Pour masquer le trésor de livres yiddish et polonais, Berman a décoré les chambres avec des jouets, des poupées, des papiers découpés et des livres d’images simples et illustrés, lui donnant une apparence adaptée aux enfants. À l’occasion, la bibliothèque organisait également des lectures de livres, des discussions et des conférences en yiddish. Il a rapidement grandi et avait des heures de prêt désignées.
Berman a encouragé les enfants à lire des livres yiddish, à les immerger dans leur propre littérature, langue et identité culturelle, comme un moyen de résister à l’anéantissement de la culture yiddish avec les juifs européens. Elle prêterait aux enfants deux livres, l’un en polonais et l’autre en yiddish. Pour beaucoup, c’était leur première expérience de lecture du yiddish et d’apprentissage de l’alphabet hébreu.
Il est important de noter que la bibliothèque pour enfants fournissait également des livres aux enfants les plus pauvres du ghetto, à ceux qui étaient hospitalisés ou mis en quarantaine pour le typhus, et aux enfants réfugiés, qui ont été forcés d’entrer dans le ghetto depuis des zones situées à l’extérieur de Varsovie. « La soif de savoir dont les enfants ont fait preuve en ces temps terribles était vraiment merveilleuse », a commenté Berman dans ses mémoires, City Within a City (2012). « Le livre est devenu un besoin vital, presque comme du pain. » Beaucoup de livres n’ont jamais été rendus, emportés avec des enfants envoyés dans les camps de la mort.
La survivante du ghetto de Varsovie, Rachel Auerbach, se souvient avoir vu un jeune garçon dans la cour du 66, rue Leszno lors d’une Aktion alors que sa mère rassemblait leurs affaires. Ils étaient envoyés à l’Umschlagplatz, le point de rassemblement pour la déportation. Le chaos et la confusion engloutirent le garçon de tous côtés. « Mais le garçon de douze ans, immergé dans ses mondes nouvellement découverts, perdu et emporté, se tient dans le coin de la cour, n’entendant ni ne voyant ce qui se passe autour de lui », écrit Auerbach dans ses mémoires de 1974, Varshever Tsavoes (Testaments de Varsovie). « Il lit un livre en lambeaux avec une reliure rouge. »
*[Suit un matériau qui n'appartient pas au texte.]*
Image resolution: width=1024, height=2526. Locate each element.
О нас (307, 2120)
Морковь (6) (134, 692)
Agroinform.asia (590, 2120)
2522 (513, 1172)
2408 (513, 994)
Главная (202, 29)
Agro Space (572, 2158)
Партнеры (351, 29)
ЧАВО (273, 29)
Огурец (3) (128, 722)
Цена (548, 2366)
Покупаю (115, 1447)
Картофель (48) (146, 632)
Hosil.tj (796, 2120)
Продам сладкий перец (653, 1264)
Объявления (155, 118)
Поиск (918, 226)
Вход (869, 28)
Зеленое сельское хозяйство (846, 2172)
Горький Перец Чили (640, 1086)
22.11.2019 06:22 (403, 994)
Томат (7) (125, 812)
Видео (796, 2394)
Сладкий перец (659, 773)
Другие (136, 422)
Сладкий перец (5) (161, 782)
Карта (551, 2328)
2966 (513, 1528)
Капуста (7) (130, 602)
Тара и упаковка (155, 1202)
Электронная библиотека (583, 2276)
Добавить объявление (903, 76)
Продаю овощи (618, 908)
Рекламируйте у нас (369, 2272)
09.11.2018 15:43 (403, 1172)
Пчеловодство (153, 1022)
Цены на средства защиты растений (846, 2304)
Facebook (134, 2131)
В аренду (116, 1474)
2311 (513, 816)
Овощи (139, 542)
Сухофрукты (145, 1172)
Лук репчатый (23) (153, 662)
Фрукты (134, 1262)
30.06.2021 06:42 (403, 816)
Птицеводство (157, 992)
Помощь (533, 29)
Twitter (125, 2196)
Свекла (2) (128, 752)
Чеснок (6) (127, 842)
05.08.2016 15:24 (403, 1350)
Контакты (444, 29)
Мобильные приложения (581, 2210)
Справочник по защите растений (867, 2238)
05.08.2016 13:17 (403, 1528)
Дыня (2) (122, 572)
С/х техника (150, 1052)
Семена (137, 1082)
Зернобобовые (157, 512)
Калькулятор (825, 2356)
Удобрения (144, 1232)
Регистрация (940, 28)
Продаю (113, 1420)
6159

Au printemps 1941, le Judenrat, le conseil juif du ghetto, fut autorisé par les autorités nazies à accorder des permis de prêt aux bibliothèques, limitant les livres au yiddish et au polonais. À cette époque, Berman fournissait secrètement aux enfants du ghetto du matériel de lecture depuis des mois.
Berman et son mari Adolf se sont échappés du ghetto en septembre 1942 et ont trouvé de l’aide du côté « aryen » de Varsovie, où ils sont devenus des leaders de la résistance juive. C’étaient des activistes clandestins doubles, se faisant passer pour des Polonais et entreprenant des missions dangereuses pour sauver leurs compatriotes juifs du ghetto. Après la guerre, Berman a collecté des livres dans des bibliothèques juives détruites à travers la Pologne, dont certains sont restés à Varsovie tandis que d’autres ont été envoyés à la Bibliothèque nationale d’Israël.
En tant que bibliothécaire clandestin dans le ghetto de Varsovie, Berman a aidé à diriger la communauté juive dans une forme de résistance subtile mais provocante. Les livres étaient une source de vie et de subsistance pour l’esprit humain, un moyen de préserver son humanité au milieu d’une réalité déshumanisante.
© Emily Putzke
Emily Putzke | Publié dans History Today Volume 72 Numéro 6 juin 2022
Emily Putzke fait des recherches sur l’histoire juive et le ghetto de Varsovie.